**CONSIGNES:**
**A.** Dans le texte sur les clubs sportifs, jusqu'à quel pourcentage peuvent aller les réductions salariales imposées aux clubs qui ne remboursent pas dans les trois ans ?
**B.** Recopiez à l'identique le passage du texte sur les clubs sportifs qui s'ouvre sur les mots contenant « Le conditionnel reste » et se clôt sur « qu’à moyen terme. ».

**TEXTE DE LECTURE:**

- - -

Jouer ou ne pas jouer?

Les clubs auront trois ans pour rembourser. Sans quoi, ils devront opérer des réductions salariales allant jusqu’à 20%. La durée totale du remboursement est, elle, de dix ans. La règle s’applique uniquement aux salaires dépassant le montant maximal du gain assuré au sens de la loi sur l’assurance accidents (environ 148 000 francs). Autrement dit, ce sont les salaires des joueurs dont il est question. «C’est une contrainte compréhensible. Si l’on doit passer par là, on le fera, reprend Raphaël Berger. Mais de toute façon, recourir à un prêt mènerait à une baisse de l’argent disponible pour payer des salaires… L’objectif serait de rembourser le plus rapidement possible, afin de redevenir indépendant financièrement.»

Le conditionnel reste de mise, car il ne sait pas encore si ni quand Fribourg-Gottéron demandera un prêt. «On va jouer jusqu’au 1er décembre, puis nous aurons une nouvelle évaluation sanitaire et financière. Si l’on voit que des matchs pourraient être reportés à février ou à mars avec du public, on préférera faire une pause.» Mais pour les sportifs comme pour tous les autres, l’incertitude actuelle n’autorise aucune projection, ne serait-ce qu’à moyen terme.

A court terme, les footballeurs comme les hockeyeurs genevois sont à l’arrêt. Mais au-delà de ces mises en quarantaine, Didier Fischer veut continuer à jouer. «Si l’on ne joue pas, les actifs, c’est-à-dire les joueurs, perdent de la valeur. Et les droits TV pourraient baisser.» Mais à l’inverse, «si l’on peut bénéficier du chômage partiel pour des contrats à durée déterminée, ça peut couvrir une partie de la masse salariale… Honnêtement, c’est un calcul que je ne sais pas faire.» Car Didier Fischer refuse de se limiter à ces uniques considérations comptables. «Nous avons aussi le devoir d’apporter de l’émotion et du divertissement. Tant qu’il y a des combattants et de l’équité sportive, jouons! On veut jouer, c’est notre métier. C’est aussi cet esprit de compétition que nous enseignons à nos jeunes.»

- - -

**DONNÉES FOURNIES:**

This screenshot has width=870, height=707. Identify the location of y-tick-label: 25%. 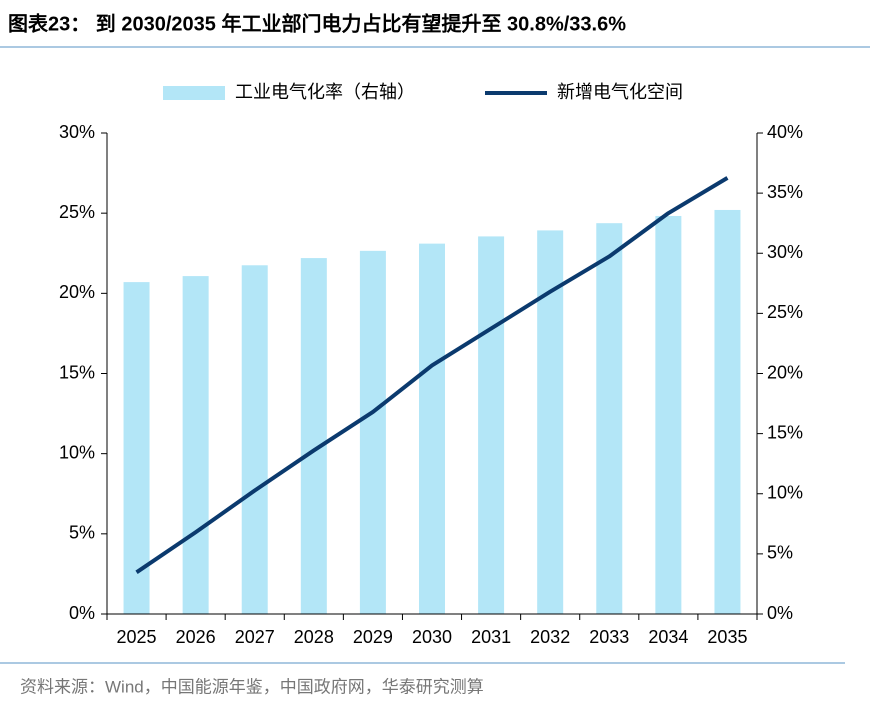
(77, 212).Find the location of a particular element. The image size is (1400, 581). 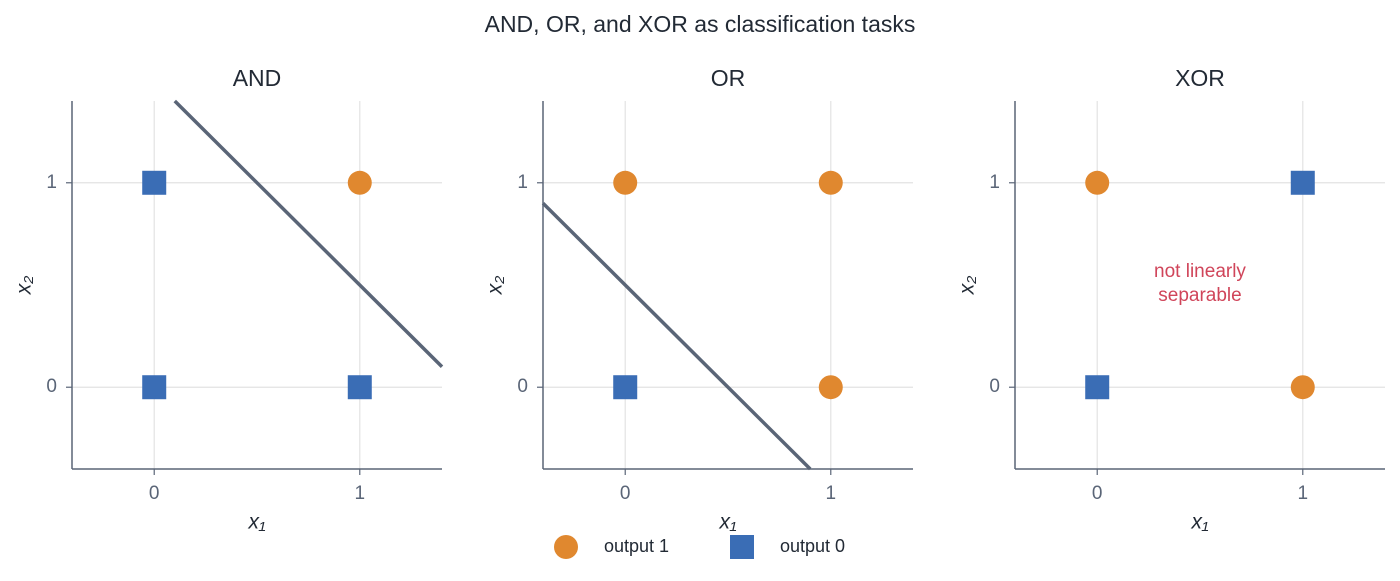

panel-title: XOR is located at coordinates (1200, 78).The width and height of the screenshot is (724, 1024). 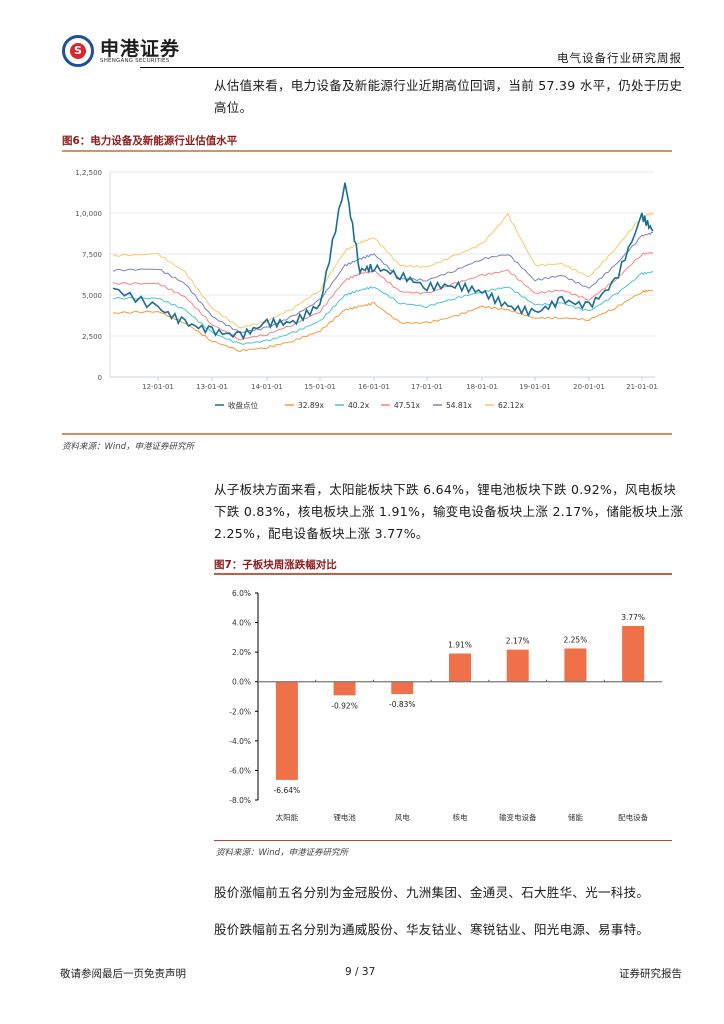 I want to click on x-tick-label: 12-01-01, so click(x=158, y=387).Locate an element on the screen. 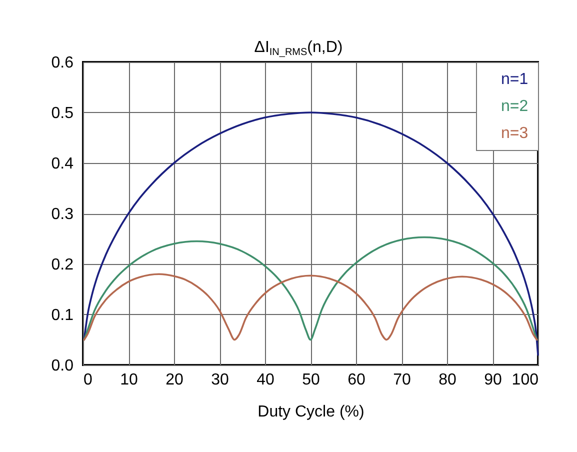 The width and height of the screenshot is (577, 452). x-tick-label: 10 is located at coordinates (129, 380).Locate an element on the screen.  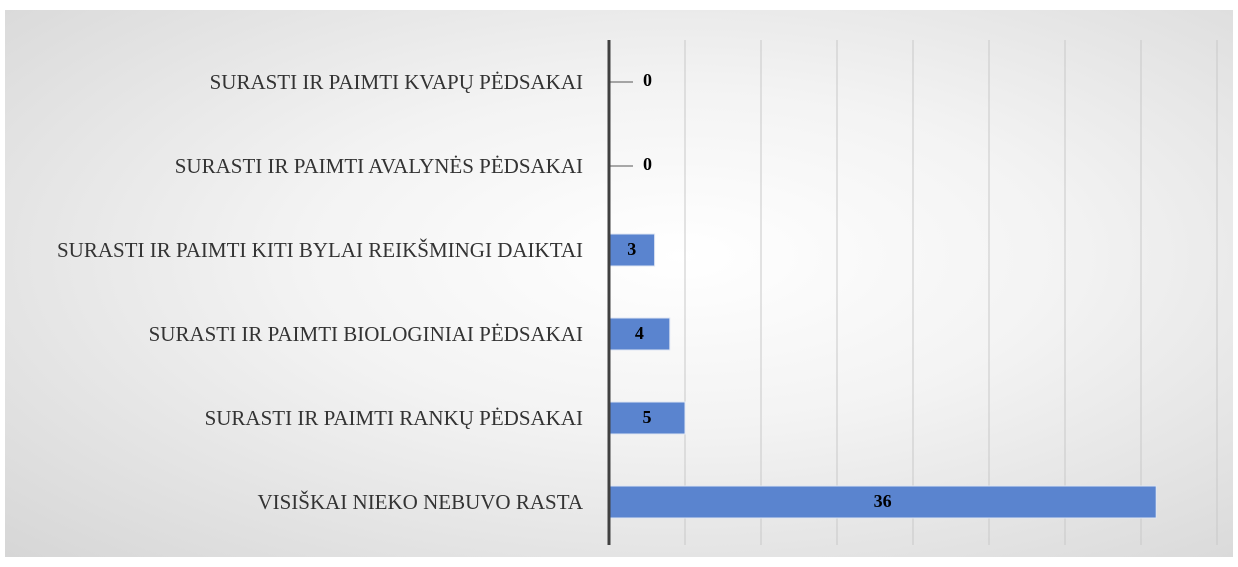
data-label: 4 is located at coordinates (640, 333).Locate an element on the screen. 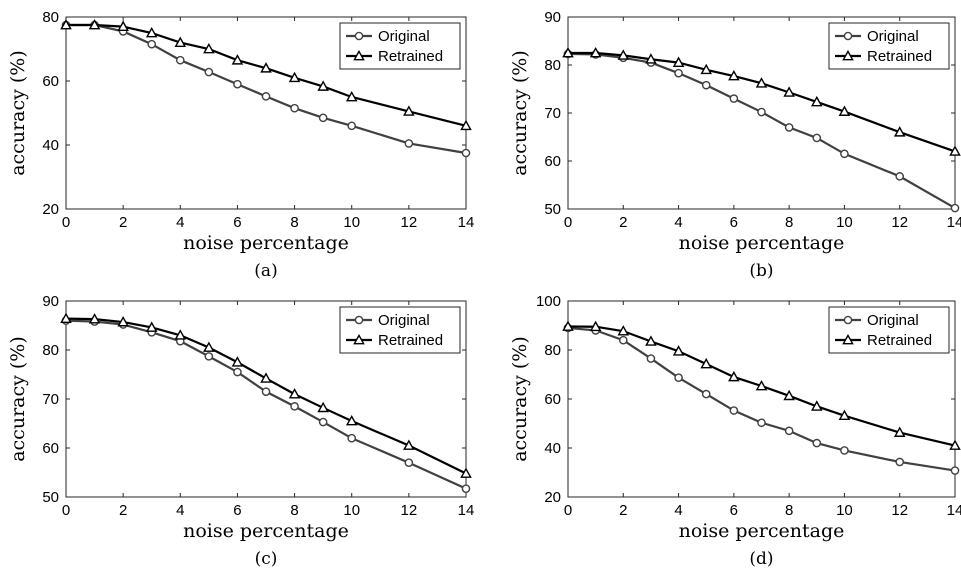 The width and height of the screenshot is (961, 573). chart-2-ytick-label: 90 is located at coordinates (50, 302).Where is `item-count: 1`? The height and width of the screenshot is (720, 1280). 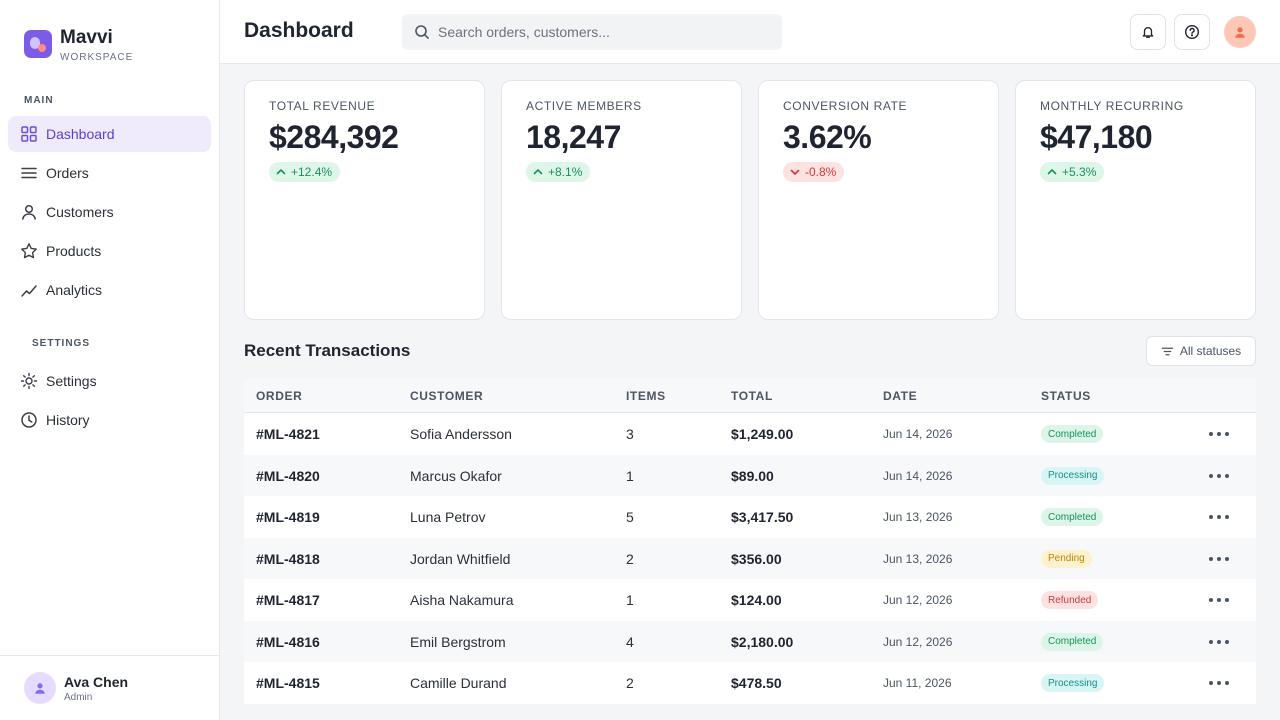
item-count: 1 is located at coordinates (630, 476).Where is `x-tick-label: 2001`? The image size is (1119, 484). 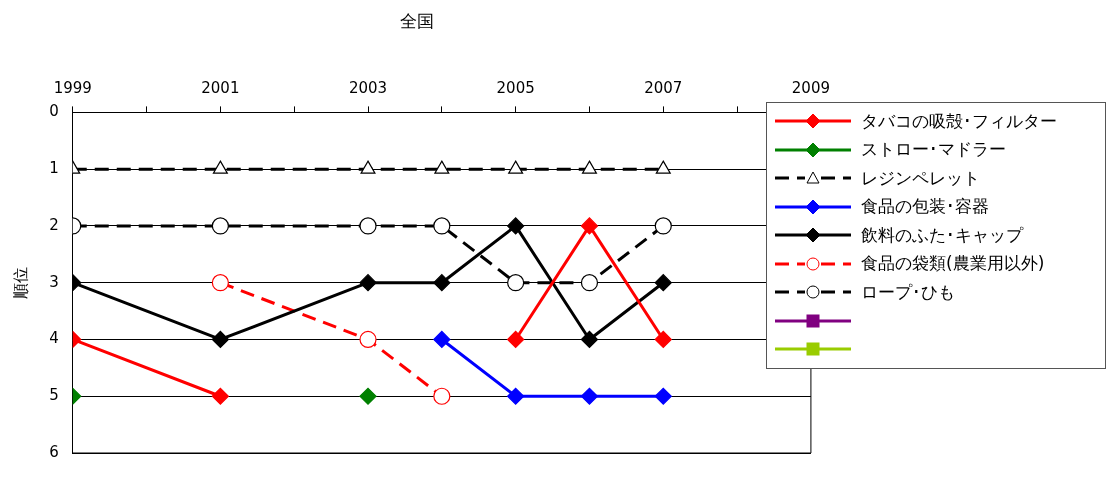 x-tick-label: 2001 is located at coordinates (220, 88).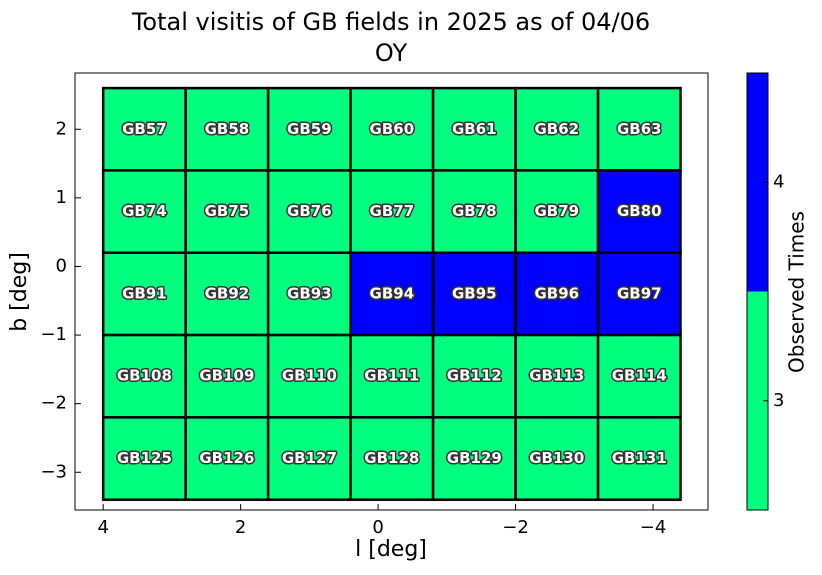  What do you see at coordinates (474, 458) in the screenshot?
I see `field-label: GB129` at bounding box center [474, 458].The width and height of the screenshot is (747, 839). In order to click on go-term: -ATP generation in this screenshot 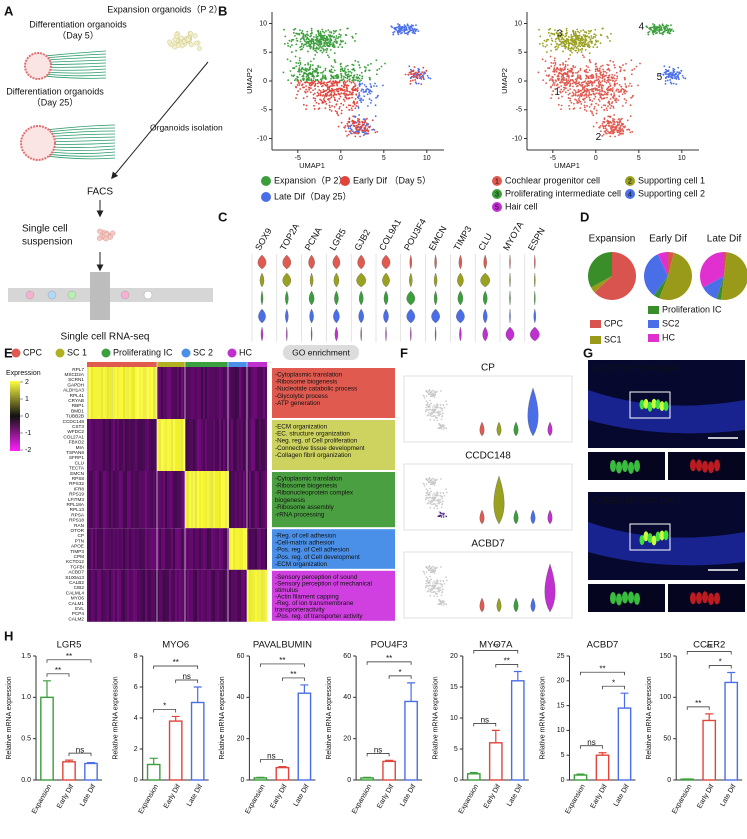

- - -

**CORRIGÉ:**
**A.** Jusqu'à 20 %.

**B.**
Le conditionnel reste de mise, car il ne sait pas encore si ni quand Fribourg-Gottéron demandera un prêt. «On va jouer jusqu’au 1er décembre, puis nous aurons une nouvelle évaluation sanitaire et financière. Si l’on voit que des matchs pourraient être reportés à février ou à mars avec du public, on préférera faire une pause.» Mais pour les sportifs comme pour tous les autres, l’incertitude actuelle n’autorise aucune projection, ne serait-ce qu’à moyen terme.